Spencer MR, Warner MA, Bastian BA, Trinidad JP, Hedegaard HB. Natl. Vital Stat. Rep. 2019; 68(3): 1-19.

Copyright

(Copyright © 2019, In Public Domain, Publisher Centers for Disease Control and Prevention)

DOI

unavailable

PMID

31112123

Abstract

OBJECTIVEs-Fentanyl, a synthetic opioid, has been increasingly identified in drug overdose deaths. This report describes trends in drug overdose deaths involving fentanyl by demographic characteristics and geographic regions from 2011 through 2016.

METHODS-Drug overdose deaths were identified from the National Vital Statistics System-Mortality (NVSS-M) multiple cause-of-death files (2011-2016) using International Classification of Diseases, 10th Revision underlying causes of death (codes X40-X44, X60-X64, X85, or Y10-Y14). NVSS-M records for drug overdose deaths were linked with literal text from death certificates. Drug overdose deaths involving fentanyl were identified using a methodology established collaboratively by the National Center for Health Statistics and U.S. Food and Drug Administration-referred to as the Drugs Mentioned with Involvement (DMI) methodology-supplemented with search terms identified using text analytics software. Fentanyl involvement was determined by the presence of any string term or phrase listing fentanyl, or any fentanyl metabolite, precursor, analog, or misspelling identified in the death certificate literal text fields (i.e., the causes of death from Part I, significant conditions contributing to death from Part II, and a description of how the injury occurred). Trends were evaluated using the National Cancer Institute's Joinpoint Regression Program.

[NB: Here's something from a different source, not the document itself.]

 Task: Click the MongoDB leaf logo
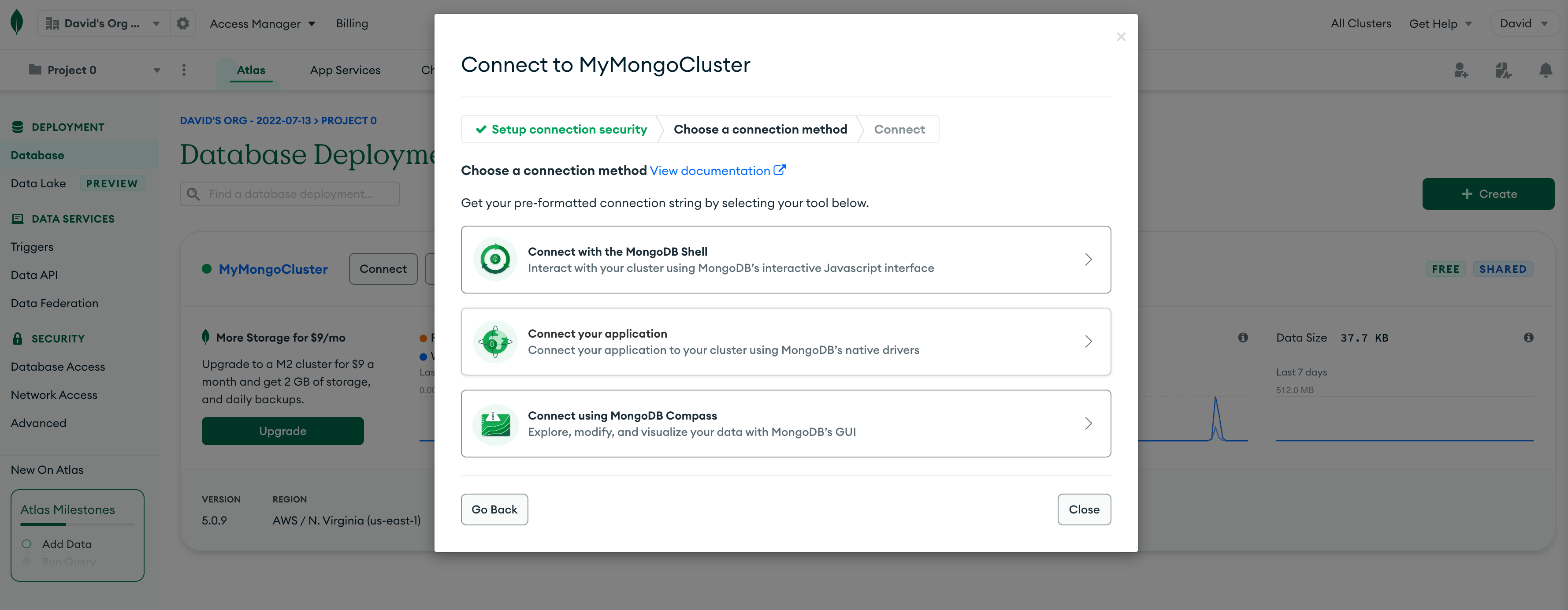[17, 23]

RESULTS-The number of drug overdose deaths involving fentanyl was stable in 2011 (1,663) and 2012 (1,615), and began to increase in 2013, rising to 18,335 deaths in 2016. The ageadjusted rate increased from 0.5 per 100,000 standard population in 2011 to 5.9 per 100,000 in 2016, with the increase starting in 2013 (0.6 in 2013 to 1.3 in 2014 and 2.6 in 2015). Numbers and rates increased for all sex, age, and racial and ethnic subgroups, and most public health regions. Adjustment for improved drug reporting over the study period did not change the trend patterns observed.

All material appearing in this report is in the public domain and may be reproduced or copied without permission; citation as to source, however, is appreciated.